I have built many arches over the last 10 years. I did quite a few roman arches before I did my first gothic one. That was in collaboration with Dan Snow in 2005 at the second Canadian dry stone festival in Port Hope Ontario. We had a heck of a time trying to figure out what the correct angles for the vousoirs would be. He admitted that it was his first gothic arch too.
Dan took a while and figured something out and drew some lines for us on the wooden form, where he thought they should be, but as we built over it we realized the guide lines were not looking like the correct angles at all.
When Im building a 36 inch wide arch, I still use that form sometimes and smile when I look at the old pencil lines drawn on it. Gothic arches, it turns out, are actually a bit easier to construct and as far as I can tell produce a much more stable structure than roman dry stone arches. I build mostly gothic arches now.
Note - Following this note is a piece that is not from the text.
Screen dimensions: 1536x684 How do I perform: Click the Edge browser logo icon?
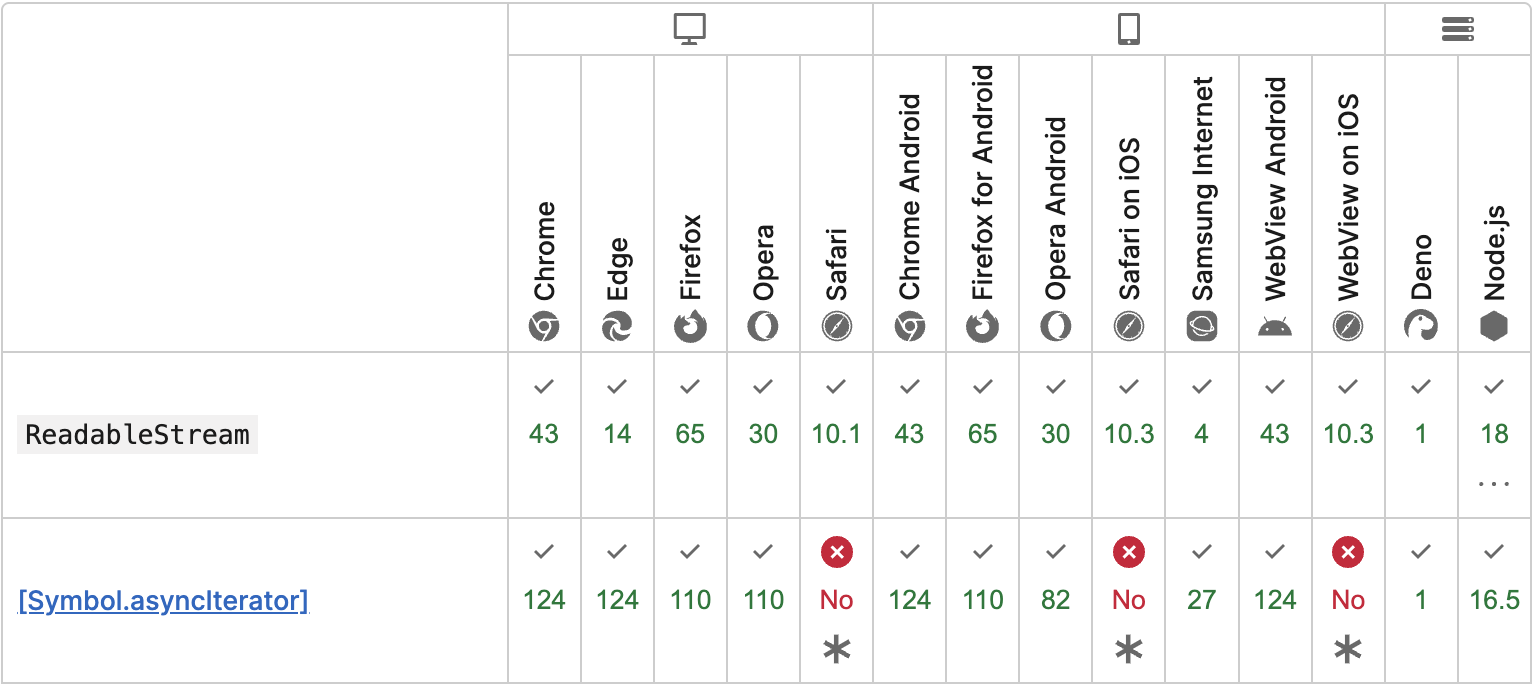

Sometimes a client wants a door in an arch I will be building them. Most of the time they are for decoration, as this one in Oakville, Ontario. Actually the door was the form in this example. ( It was doubled up and had plywood bent over the top to support the stones). We lowered it an inch after the stone arch was built, and left it there to look like a door. It didn't go anywhere. (Neither the door, nor the arch)
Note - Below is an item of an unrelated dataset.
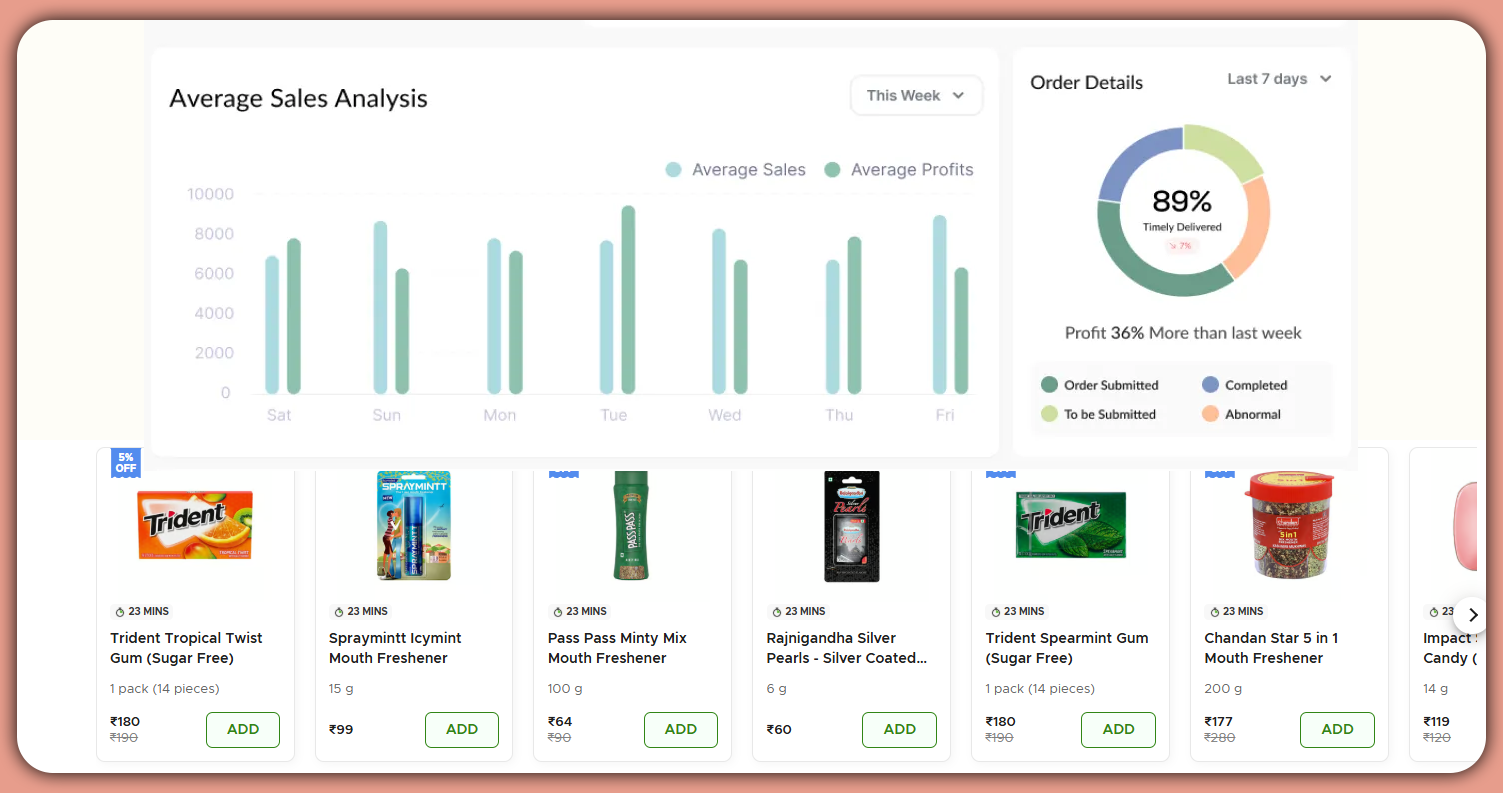Toggle the profit change indicator inside the donut

pyautogui.click(x=1182, y=243)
Speaking of not going anywhere, many of the doors to the arches I have built don't have handles, as is the case with this one above that we built in Uxbridge Ontario in 2008. They don't need door knobs if they are just decoration. They often have keys though, which is kind of amusing.
In a Gothic opening if the door is actually going to be used and is to open properly at all, it needs to be hung flush with the outside or inside wall (the pintles can't be located in the middle of the wall), otherwise the top of the door catches on the top of arch (unless the door is hung much lower) Who knew? These are little things you discover as you go. Sometimes you find out the hard way.
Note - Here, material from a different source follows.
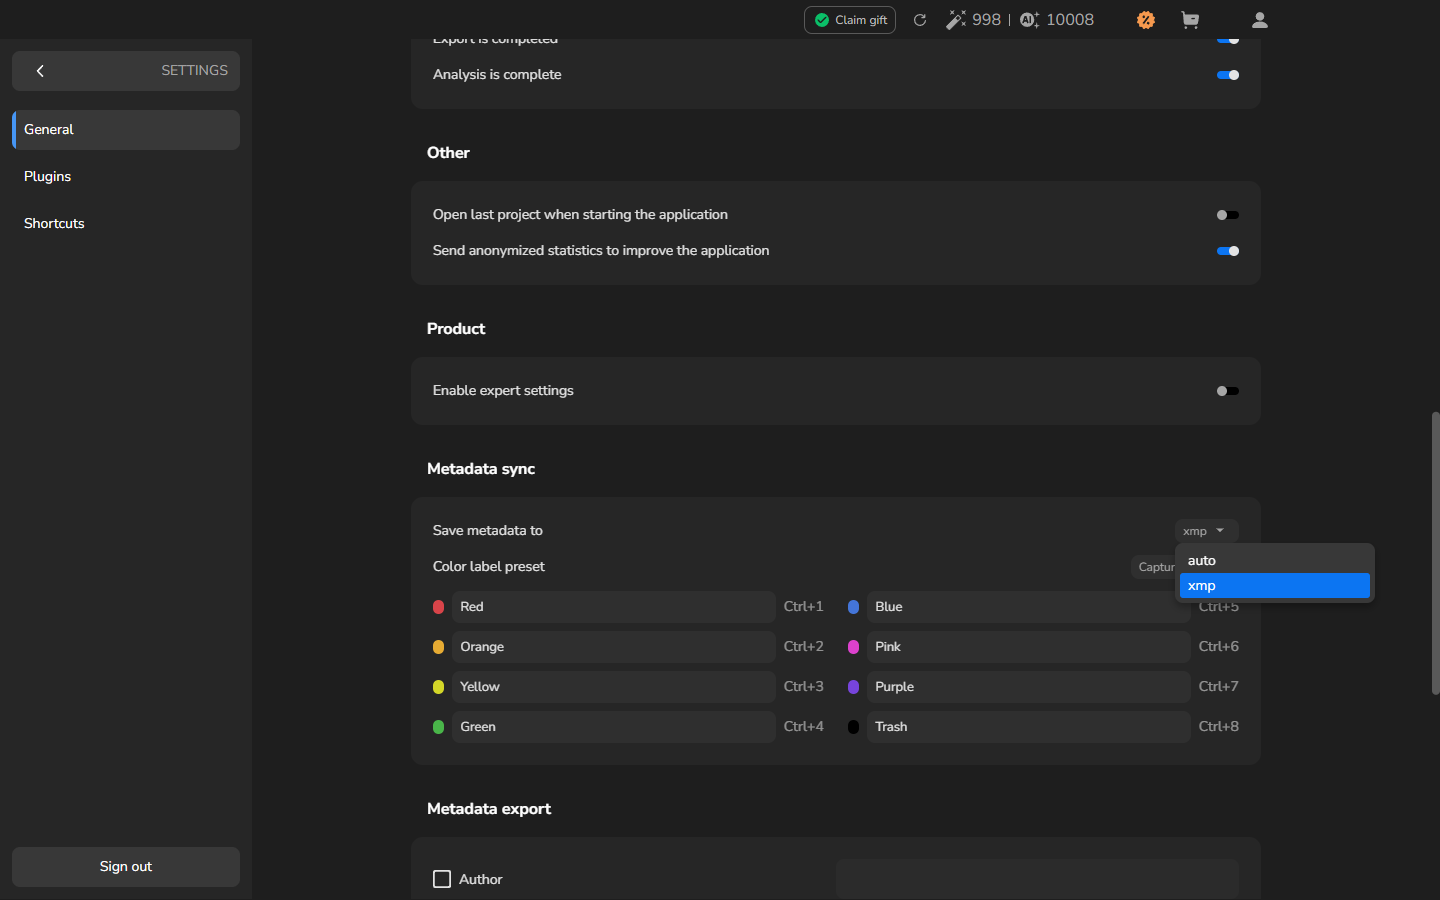Click the refresh credits icon
This screenshot has width=1440, height=900.
(x=920, y=20)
Below is a door we placed in an arch we built for Mariposa Gardening at the 2009 San Francisco Flower and Garden Show. I borrowed the door from a vendor at the show who had several rustic hand-made doors on display. We met up during the show and decided one of his doors would look good in a photo standing inside the arch. This door has a handle, but clearly doesn't have hinges....... It's held there by 'hand'.